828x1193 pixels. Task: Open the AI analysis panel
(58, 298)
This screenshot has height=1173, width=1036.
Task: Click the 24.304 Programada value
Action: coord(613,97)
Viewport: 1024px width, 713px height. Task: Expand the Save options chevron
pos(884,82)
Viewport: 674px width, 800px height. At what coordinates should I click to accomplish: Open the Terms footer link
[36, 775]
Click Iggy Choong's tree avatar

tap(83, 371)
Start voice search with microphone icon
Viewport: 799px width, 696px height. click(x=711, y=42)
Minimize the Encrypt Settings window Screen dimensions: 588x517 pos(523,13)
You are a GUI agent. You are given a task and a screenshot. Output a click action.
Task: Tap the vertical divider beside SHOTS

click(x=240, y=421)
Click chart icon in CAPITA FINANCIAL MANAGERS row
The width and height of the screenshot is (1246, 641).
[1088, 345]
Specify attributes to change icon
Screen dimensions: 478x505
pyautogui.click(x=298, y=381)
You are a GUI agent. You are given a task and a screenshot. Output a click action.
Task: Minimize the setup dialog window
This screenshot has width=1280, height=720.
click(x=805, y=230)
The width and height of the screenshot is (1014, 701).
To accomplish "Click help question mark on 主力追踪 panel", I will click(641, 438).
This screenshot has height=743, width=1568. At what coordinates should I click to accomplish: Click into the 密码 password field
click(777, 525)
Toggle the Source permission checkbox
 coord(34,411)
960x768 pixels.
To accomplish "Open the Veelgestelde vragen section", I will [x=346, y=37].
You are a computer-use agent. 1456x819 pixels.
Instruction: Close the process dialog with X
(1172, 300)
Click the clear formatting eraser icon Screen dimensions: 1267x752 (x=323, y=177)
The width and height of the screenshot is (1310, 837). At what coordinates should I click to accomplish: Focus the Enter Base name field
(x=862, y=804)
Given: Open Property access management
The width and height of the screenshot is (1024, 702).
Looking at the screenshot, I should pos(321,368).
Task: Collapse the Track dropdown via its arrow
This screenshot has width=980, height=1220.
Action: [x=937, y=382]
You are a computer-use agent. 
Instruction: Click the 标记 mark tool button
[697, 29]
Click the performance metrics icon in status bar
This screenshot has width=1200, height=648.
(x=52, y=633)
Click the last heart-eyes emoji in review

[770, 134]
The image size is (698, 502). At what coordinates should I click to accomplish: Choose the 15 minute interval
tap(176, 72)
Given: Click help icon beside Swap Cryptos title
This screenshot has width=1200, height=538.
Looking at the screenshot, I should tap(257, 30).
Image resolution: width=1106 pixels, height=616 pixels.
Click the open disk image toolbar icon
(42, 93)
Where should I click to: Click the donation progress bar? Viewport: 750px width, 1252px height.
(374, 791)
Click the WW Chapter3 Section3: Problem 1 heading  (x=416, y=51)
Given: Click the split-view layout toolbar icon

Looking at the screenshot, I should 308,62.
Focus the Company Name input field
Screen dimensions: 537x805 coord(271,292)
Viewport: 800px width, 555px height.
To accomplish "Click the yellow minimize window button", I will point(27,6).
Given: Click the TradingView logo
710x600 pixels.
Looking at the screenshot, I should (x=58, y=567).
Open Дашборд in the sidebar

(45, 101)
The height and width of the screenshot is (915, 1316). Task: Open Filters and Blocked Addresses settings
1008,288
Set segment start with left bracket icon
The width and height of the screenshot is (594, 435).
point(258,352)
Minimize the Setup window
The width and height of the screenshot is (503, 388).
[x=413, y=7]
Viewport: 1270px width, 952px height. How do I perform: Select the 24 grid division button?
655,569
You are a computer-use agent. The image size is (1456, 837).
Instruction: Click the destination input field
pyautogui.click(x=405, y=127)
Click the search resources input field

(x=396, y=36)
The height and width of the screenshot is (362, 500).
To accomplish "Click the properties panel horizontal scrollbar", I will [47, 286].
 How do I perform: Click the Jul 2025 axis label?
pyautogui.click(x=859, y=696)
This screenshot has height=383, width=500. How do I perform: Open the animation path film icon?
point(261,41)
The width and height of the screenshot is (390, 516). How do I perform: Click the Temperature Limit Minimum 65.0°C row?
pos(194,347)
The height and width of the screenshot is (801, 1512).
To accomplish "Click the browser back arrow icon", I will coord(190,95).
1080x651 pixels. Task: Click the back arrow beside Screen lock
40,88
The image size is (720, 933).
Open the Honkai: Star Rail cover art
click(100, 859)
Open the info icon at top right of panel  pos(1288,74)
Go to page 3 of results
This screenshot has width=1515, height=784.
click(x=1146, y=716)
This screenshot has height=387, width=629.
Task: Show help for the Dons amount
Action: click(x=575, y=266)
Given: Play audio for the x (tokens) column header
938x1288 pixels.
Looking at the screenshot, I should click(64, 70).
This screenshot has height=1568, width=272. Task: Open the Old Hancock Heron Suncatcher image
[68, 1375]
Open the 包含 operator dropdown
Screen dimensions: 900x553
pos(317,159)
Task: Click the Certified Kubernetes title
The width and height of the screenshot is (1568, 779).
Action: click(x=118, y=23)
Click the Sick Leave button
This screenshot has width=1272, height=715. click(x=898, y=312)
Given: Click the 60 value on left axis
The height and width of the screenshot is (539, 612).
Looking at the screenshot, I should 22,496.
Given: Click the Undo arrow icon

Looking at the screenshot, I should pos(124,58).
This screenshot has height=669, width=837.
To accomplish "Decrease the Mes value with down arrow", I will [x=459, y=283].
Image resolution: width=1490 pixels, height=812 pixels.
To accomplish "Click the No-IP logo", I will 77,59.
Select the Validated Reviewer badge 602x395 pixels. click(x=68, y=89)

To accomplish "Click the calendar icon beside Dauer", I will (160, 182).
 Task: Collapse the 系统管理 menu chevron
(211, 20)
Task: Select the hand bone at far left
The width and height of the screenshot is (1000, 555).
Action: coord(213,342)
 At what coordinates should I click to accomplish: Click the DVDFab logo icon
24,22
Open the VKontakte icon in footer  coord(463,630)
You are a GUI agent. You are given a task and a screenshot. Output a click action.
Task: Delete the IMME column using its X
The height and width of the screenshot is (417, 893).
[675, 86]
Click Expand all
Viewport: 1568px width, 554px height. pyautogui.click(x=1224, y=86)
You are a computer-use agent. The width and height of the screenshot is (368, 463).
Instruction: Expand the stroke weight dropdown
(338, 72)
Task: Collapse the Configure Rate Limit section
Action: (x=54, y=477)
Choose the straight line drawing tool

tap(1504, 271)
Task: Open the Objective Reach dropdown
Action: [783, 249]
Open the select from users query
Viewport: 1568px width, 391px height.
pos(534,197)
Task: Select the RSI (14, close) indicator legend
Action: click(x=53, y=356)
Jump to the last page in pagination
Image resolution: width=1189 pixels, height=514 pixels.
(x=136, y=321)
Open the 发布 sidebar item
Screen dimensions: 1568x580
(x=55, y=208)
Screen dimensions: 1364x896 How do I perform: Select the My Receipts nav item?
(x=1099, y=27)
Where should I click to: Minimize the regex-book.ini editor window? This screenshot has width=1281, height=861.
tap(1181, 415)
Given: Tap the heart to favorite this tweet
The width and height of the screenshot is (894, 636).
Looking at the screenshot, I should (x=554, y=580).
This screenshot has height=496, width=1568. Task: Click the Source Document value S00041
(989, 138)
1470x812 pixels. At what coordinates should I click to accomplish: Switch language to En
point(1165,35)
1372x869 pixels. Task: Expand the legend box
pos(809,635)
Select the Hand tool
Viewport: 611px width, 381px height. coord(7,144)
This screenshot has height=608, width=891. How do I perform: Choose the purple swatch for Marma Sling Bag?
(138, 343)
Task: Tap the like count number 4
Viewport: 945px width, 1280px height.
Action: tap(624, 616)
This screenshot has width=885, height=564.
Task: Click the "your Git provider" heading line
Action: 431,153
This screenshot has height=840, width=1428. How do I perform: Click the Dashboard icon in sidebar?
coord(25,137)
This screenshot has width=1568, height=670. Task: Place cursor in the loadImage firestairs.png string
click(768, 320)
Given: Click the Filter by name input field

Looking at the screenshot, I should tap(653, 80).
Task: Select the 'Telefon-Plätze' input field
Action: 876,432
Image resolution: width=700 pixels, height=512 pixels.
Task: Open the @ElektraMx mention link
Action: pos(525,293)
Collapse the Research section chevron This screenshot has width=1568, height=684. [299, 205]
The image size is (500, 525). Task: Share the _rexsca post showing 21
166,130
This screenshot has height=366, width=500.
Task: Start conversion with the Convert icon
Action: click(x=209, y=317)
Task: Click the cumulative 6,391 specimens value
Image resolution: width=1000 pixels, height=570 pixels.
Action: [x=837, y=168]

[Given exercise] Copy out the records word for word, from the line with "This screenshot has height=383, width=500." to the line with "Action: click(x=575, y=266)", both of those lines included.

[Solution to the problem]
This screenshot has height=383, width=500. How do I perform: Open the animation path film icon?
point(261,41)
The width and height of the screenshot is (390, 516). How do I perform: Click the Temperature Limit Minimum 65.0°C row?
pos(194,347)
The height and width of the screenshot is (801, 1512).
To accomplish "Click the browser back arrow icon", I will coord(190,95).
1080x651 pixels. Task: Click the back arrow beside Screen lock
40,88
The image size is (720, 933).
Open the Honkai: Star Rail cover art
click(100, 859)
Open the info icon at top right of panel  pos(1288,74)
Go to page 3 of results
This screenshot has width=1515, height=784.
click(x=1146, y=716)
This screenshot has height=387, width=629.
Task: Show help for the Dons amount
Action: click(x=575, y=266)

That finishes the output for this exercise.